● Gelesenes anwenden:
a) Geben Sie aus dem Seitentext den Abschnitt zwischen „Rezensionsnotiz zu“ und „schlechter Gedanke) abnimmt.“ wörtlich wieder, beide eingeschlossen.
b) Welches Amt hat Sebastian Frankenberger laut Seitentext inne?

Was motiviert diesen jungen Politiker, der sich nach einem erfolgreichen Volksbegehren mit Morddrohungen konfrontiert sieht? Es sind eine christlich-religiös geprägte Grundhaltung und die Gewissheit, dass mehr Demokratie ein friedliches Miteinander gewährleistet. Damit erreicht und begeistert er die Menschen.
Rezensionsnotiz zu
Frankfurter Allgemeine Zeitung, 24.10.2011
Besser als der Autor selbst kann diesen Mann keine Medienkampagne, kein Feind aus den eigenen Parteireihen je verunglimpfen, findet Stefan Dietrich angesichts eines nicht nur schlimm geschwätzigen, sondern auch sehr entlarvenden Buches, einer Art Autobiografie zu Unzeiten, wie er schreibt (schließlich ist Sebastian Frankenberger, Bundesvorsitzender der ÖDP kaum 30). Schlimmer noch als die Nabelschau und die Selbstbeweihräucherung, die ihm auf allen Seiten des Buches entgegenspringt, ist für Dietrich Frankenbergers spätpubertäre Ergriffenheit über die eigene Ergriffenheit über Gesellschaftsvisionen und den direkten Draht des Autors zum Heiligen Geist, der ihm, wer auch sonst, sein Glaubensbekenntnis zur Bürgergesellschaft und gegen die Wachstumsideologie (schließlich kein schlechter Gedanke) abnimmt.

● Auszüge aus Datensätzen:
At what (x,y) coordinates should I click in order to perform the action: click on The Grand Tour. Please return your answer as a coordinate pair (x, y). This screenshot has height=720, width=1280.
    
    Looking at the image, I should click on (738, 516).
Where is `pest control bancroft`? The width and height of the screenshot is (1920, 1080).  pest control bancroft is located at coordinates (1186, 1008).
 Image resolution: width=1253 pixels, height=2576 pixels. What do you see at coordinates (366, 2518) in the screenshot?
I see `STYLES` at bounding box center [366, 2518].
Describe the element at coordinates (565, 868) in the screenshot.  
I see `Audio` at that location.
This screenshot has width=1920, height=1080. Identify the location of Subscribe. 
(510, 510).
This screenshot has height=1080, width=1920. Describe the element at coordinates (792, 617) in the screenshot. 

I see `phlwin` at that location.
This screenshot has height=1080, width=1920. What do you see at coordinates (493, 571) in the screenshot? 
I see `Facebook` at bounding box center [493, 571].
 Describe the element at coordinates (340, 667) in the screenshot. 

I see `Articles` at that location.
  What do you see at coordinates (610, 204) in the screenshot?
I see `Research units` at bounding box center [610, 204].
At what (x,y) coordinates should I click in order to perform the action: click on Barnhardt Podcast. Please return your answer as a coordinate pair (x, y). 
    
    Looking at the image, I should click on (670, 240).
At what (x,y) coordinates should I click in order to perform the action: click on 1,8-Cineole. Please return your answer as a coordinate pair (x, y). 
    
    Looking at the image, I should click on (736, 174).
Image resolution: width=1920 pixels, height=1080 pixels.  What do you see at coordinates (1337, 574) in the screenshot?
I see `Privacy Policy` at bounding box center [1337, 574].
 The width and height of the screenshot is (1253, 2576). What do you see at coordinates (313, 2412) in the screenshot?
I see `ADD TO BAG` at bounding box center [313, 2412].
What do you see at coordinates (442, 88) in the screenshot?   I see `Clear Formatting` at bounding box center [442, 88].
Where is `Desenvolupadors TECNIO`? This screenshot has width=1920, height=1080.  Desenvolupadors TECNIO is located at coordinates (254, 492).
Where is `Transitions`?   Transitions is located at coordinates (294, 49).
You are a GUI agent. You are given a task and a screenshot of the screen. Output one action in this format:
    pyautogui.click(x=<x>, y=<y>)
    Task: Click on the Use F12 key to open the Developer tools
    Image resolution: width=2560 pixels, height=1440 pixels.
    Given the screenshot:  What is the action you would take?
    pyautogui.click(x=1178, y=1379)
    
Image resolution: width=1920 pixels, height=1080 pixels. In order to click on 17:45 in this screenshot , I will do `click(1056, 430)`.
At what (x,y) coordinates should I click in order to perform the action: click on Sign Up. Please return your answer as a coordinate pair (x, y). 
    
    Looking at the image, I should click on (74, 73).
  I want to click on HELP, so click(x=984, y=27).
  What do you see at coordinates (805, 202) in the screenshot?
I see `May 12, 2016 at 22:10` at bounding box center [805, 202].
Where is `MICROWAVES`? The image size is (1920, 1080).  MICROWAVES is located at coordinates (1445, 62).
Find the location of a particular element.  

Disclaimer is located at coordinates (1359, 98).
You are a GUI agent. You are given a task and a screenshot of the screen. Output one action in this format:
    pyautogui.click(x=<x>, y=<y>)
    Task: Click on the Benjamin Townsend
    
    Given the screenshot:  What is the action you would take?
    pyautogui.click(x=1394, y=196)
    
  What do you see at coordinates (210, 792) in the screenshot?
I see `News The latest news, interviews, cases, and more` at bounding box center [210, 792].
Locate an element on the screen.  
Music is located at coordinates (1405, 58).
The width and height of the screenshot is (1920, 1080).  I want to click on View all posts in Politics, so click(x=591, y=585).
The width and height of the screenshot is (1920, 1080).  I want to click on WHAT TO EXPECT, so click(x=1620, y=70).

● Lösungen:
a)
Rezensionsnotiz zu
Frankfurter Allgemeine Zeitung, 24.10.2011
Besser als der Autor selbst kann diesen Mann keine Medienkampagne, kein Feind aus den eigenen Parteireihen je verunglimpfen, findet Stefan Dietrich angesichts eines nicht nur schlimm geschwätzigen, sondern auch sehr entlarvenden Buches, einer Art Autobiografie zu Unzeiten, wie er schreibt (schließlich ist Sebastian Frankenberger, Bundesvorsitzender der ÖDP kaum 30). Schlimmer noch als die Nabelschau und die Selbstbeweihräucherung, die ihm auf allen Seiten des Buches entgegenspringt, ist für Dietrich Frankenbergers spätpubertäre Ergriffenheit über die eigene Ergriffenheit über Gesellschaftsvisionen und den direkten Draht des Autors zum Heiligen Geist, der ihm, wer auch sonst, sein Glaubensbekenntnis zur Bürgergesellschaft und gegen die Wachstumsideologie (schließlich kein schlechter Gedanke) abnimmt.

b) Er ist Bundesvorsitzender der ÖDP.